DATASET:
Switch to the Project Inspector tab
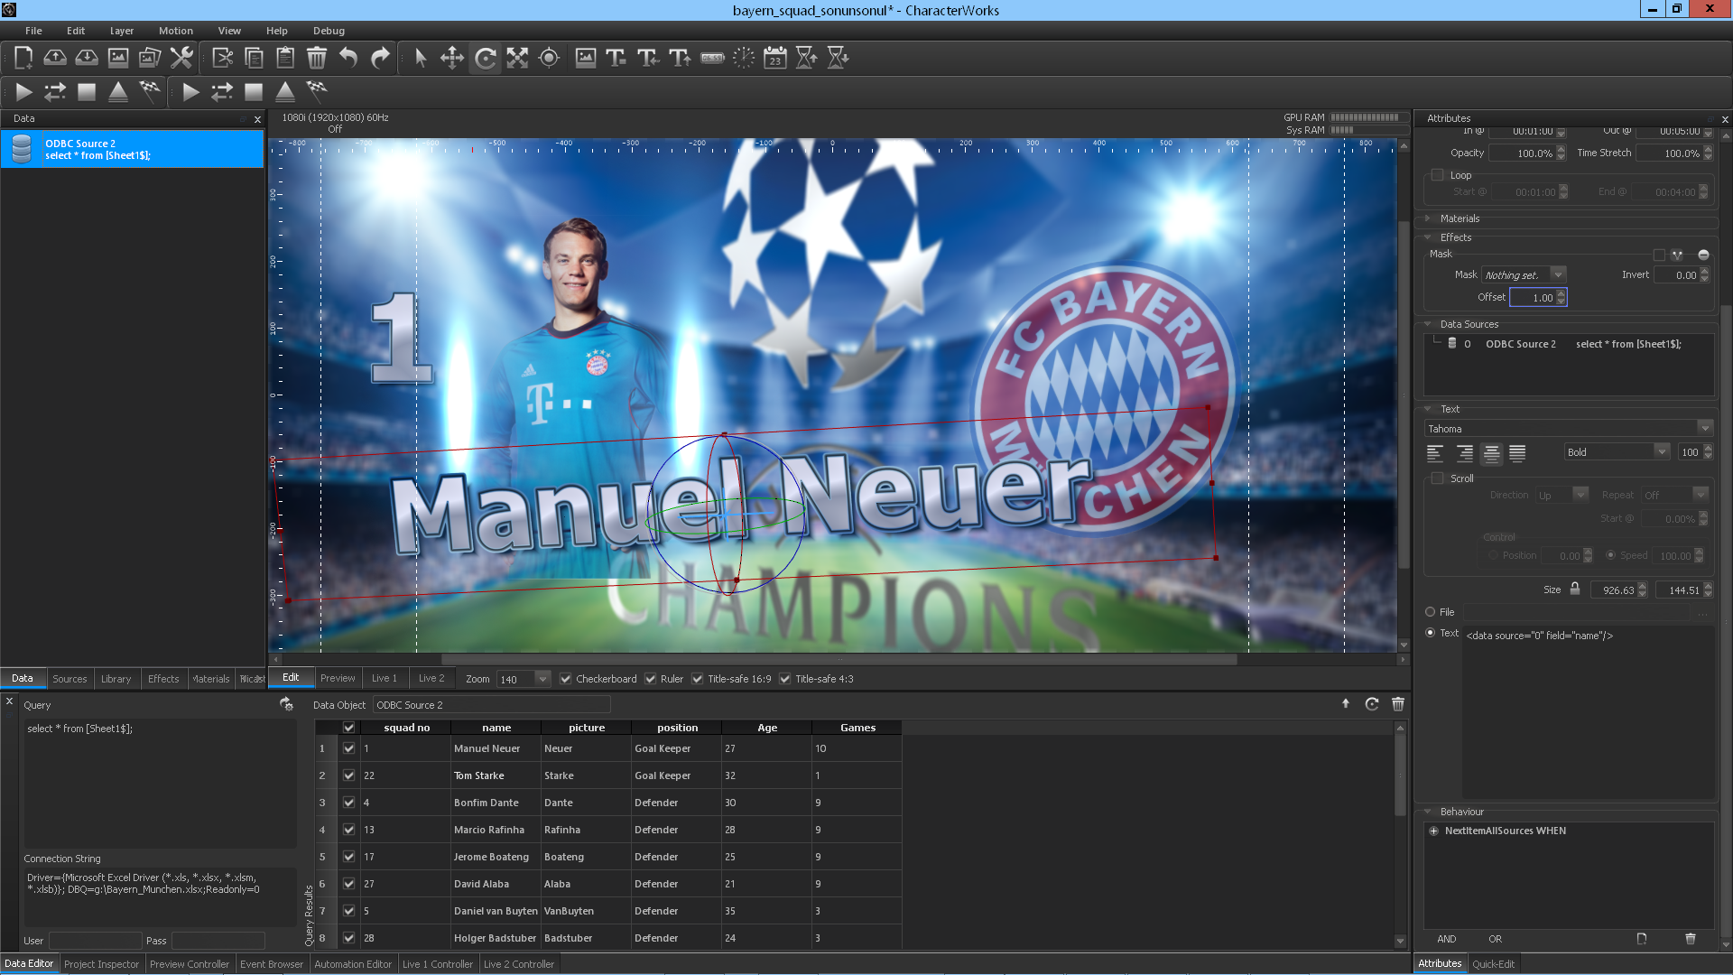The image size is (1733, 975). tap(101, 964)
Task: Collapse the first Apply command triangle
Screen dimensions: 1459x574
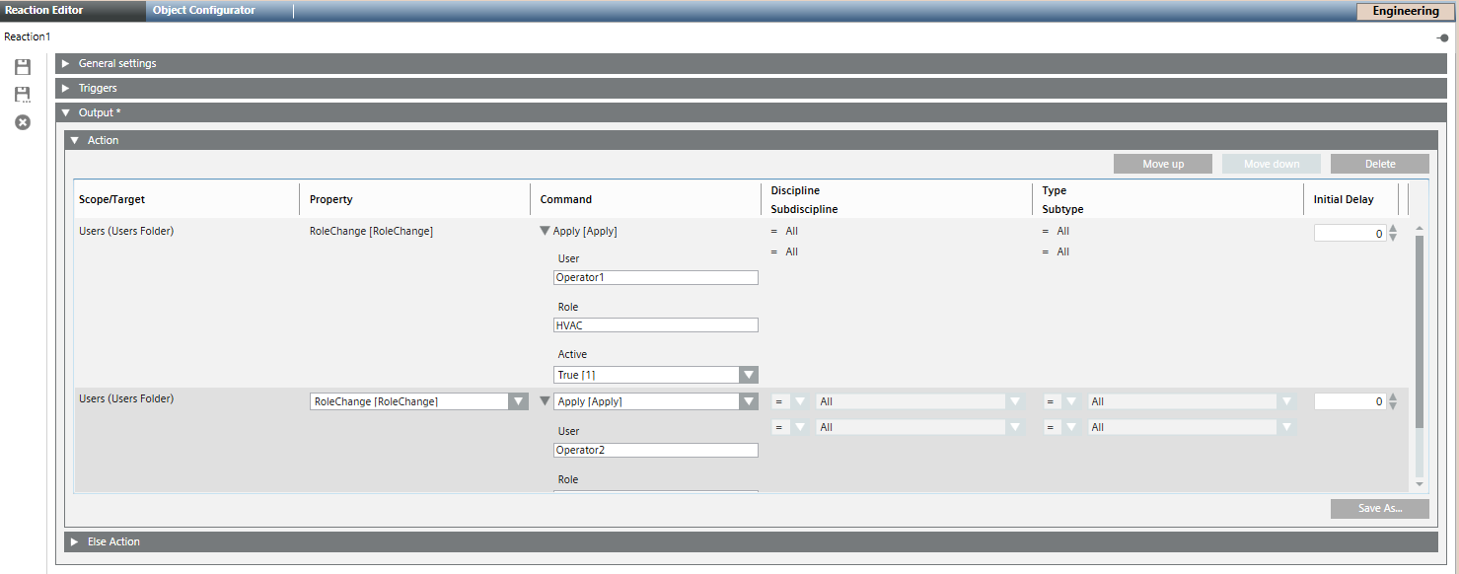Action: point(545,232)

WHAT THE TASK REQUIRES: Reproduce the data above word for word, leaving out the pictures.

ANSWER TO THE EXERCISE:
Switch to the Project Inspector tab
The image size is (1733, 975). tap(101, 964)
Task: Collapse the first Apply command triangle
Screen dimensions: 1459x574
Action: point(545,232)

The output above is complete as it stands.